§ REQUIREMENT: Decide whether each statement agrees with the column on Harper and Dion, answering yes or no and quoting the exact words from the column that settle it. 1. The column says nobody in Canada except a group in Ottawa wants a federal campaign now. 2. The column says the campaign will run for eight weeks. 3. The column says a shocking scandal is part of this campaign.

§ GIVEN PASSAGE:
━━━━━━━━━━━━━━━━━━━━━━━━━━━━━━

Harper, Dion deserve each other

michael den tandt - September 4th, 2008

Vroom, vroom. Sure. We all just can’t wait to leap into the fray. Our breaths are bated. The thrill of victory; the agony of defeat; the verbal thrust and parry, the rapier wit, the…

OK cut that. It’s a bore. This campaign hasn’t yet begun and it’s already terminal. No one in Canada – except for a gaggle of suits in Ottawa – wants a federal campaign now. There’s no great issue. There’s no titanic clash of personalities. There’s no shocking scandal. The economy? Please, give us a very large break. We’re to sustain interest in this circus for six weeks based on the off chance that there might, at some future point, be a recession?

Stephen, Stephane, you two share the same first name, almost. You’re a lot alike, you fellas. Won’t you please take a deep breath, grasp each other manfully by the forearm the way they do in old Viking movies, and just…get along? And Jack? Gilles? Can you two just… go away?

Ah but these men don’t want to get along any more. For nearly three years ‘getting along’ meant that Harper laid about with the Cat ’o nine tails and Dion jumped like a swabbie on the deck of the good ship Bounty. That worked: Everybody knew the rules. It was what your physicists call a stable system.

━━━━━━━━━━━━━━━━━━━━━━━━━━━━━━

§ INFORMATION:
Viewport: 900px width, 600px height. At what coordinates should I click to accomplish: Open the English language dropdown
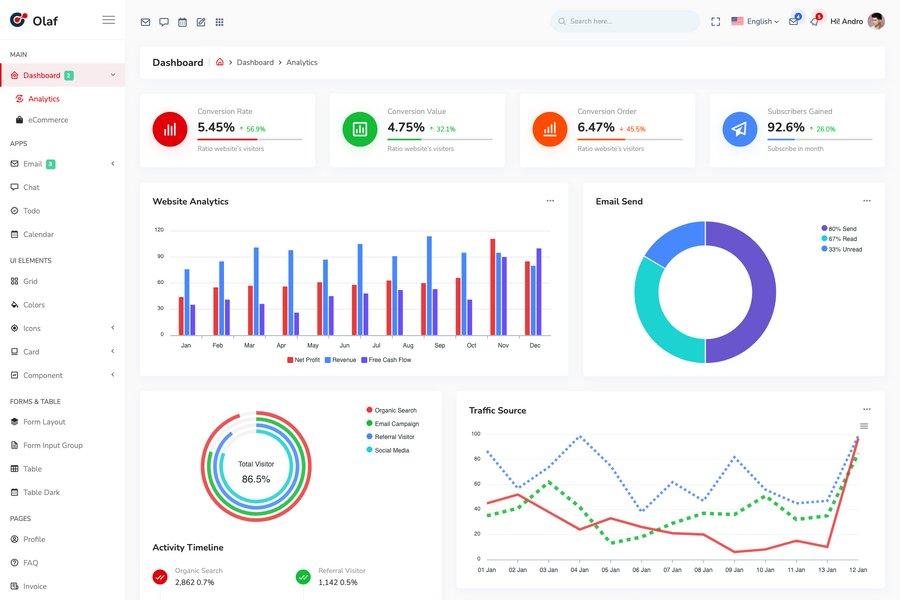pyautogui.click(x=755, y=19)
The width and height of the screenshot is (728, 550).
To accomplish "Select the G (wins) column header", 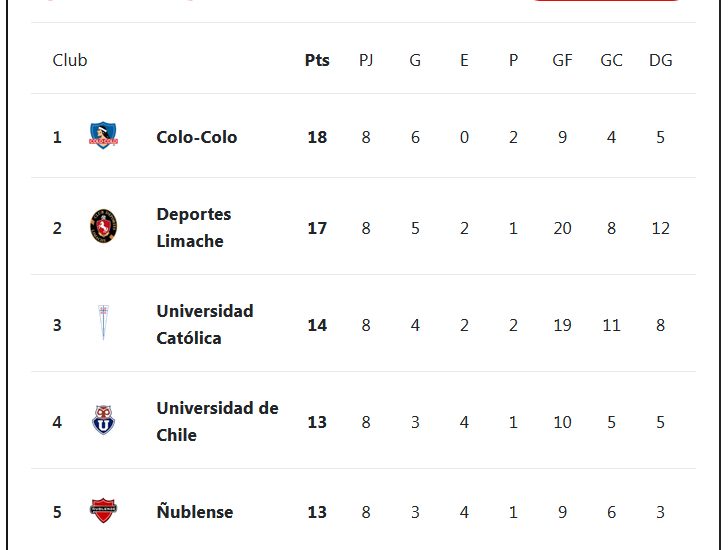I will coord(415,60).
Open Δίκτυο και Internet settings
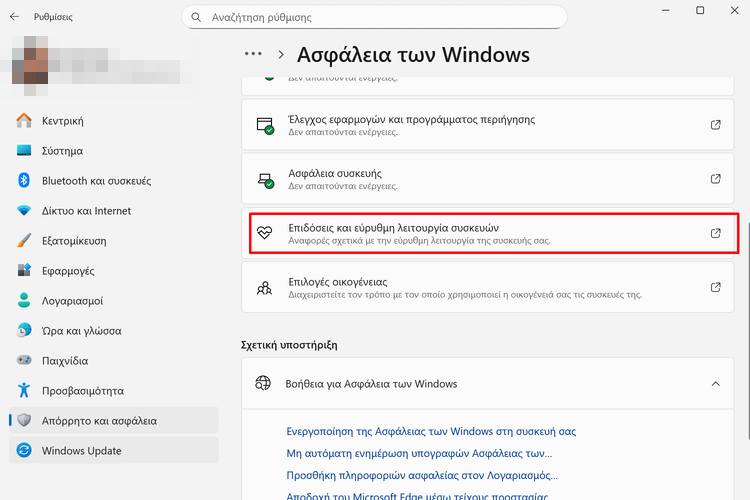This screenshot has width=750, height=500. [86, 211]
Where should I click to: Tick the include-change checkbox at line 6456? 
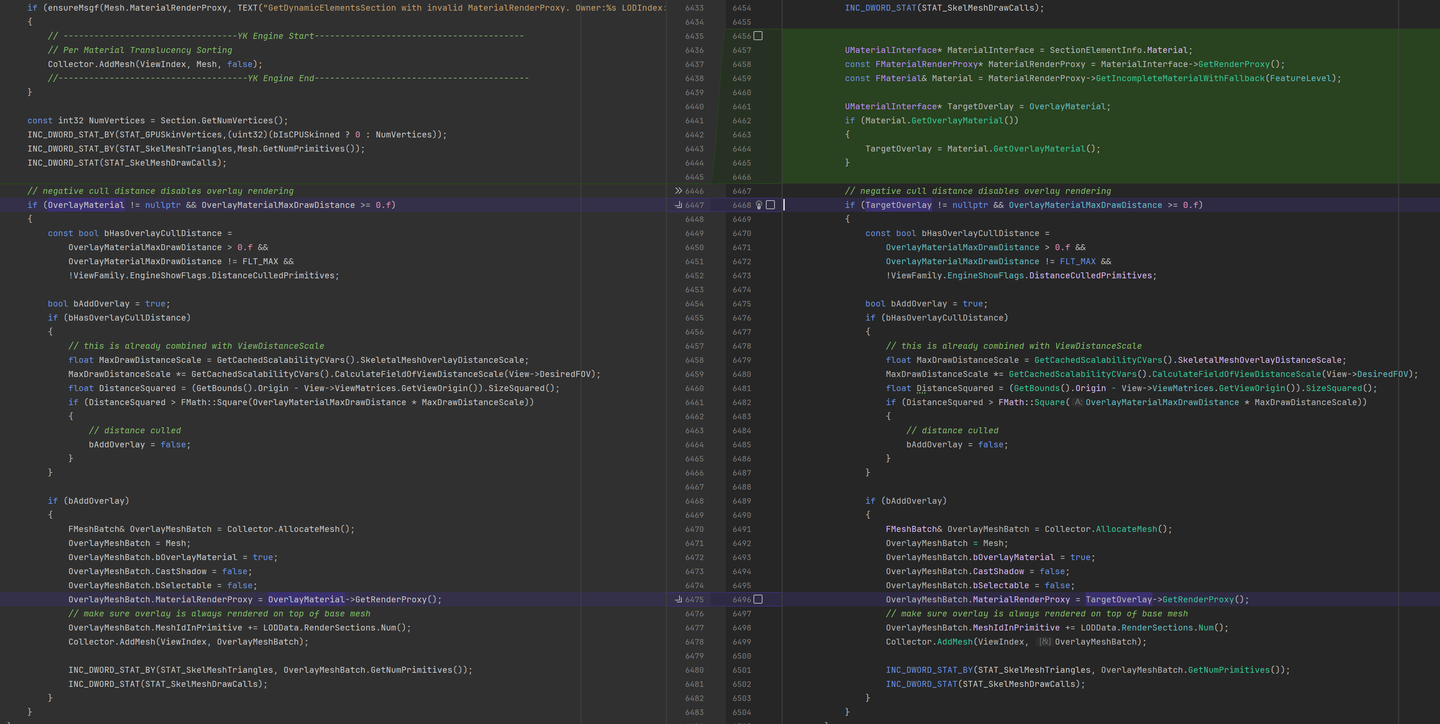758,36
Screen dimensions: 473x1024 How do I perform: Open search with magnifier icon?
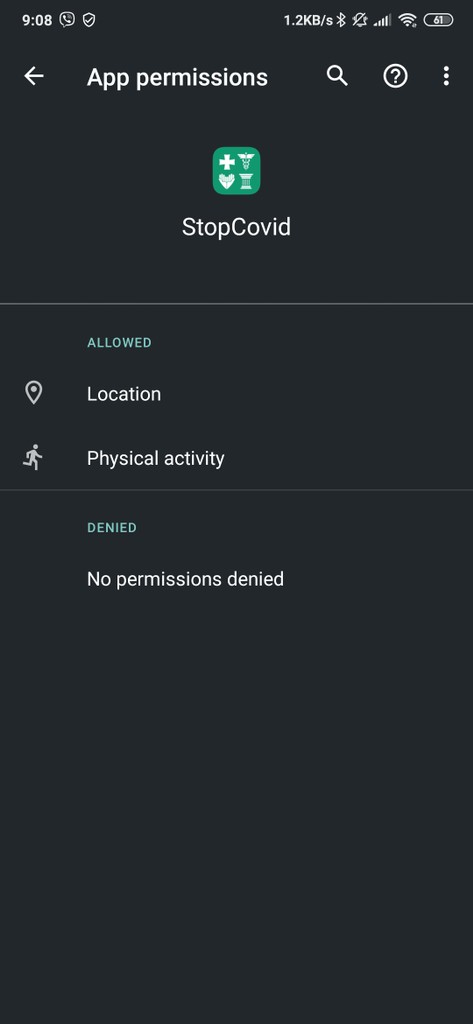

━━━━━━━━━━━━━━━━━━━━━━━━━━━━━━

§ OUTPUT BELOW:
1. Yes: "No one in Canada – except for a gaggle of suits in Ottawa – wants a federal campaign now."
2. No: "We’re to sustain interest in this circus for six weeks"
3. No: "There’s no shocking scandal."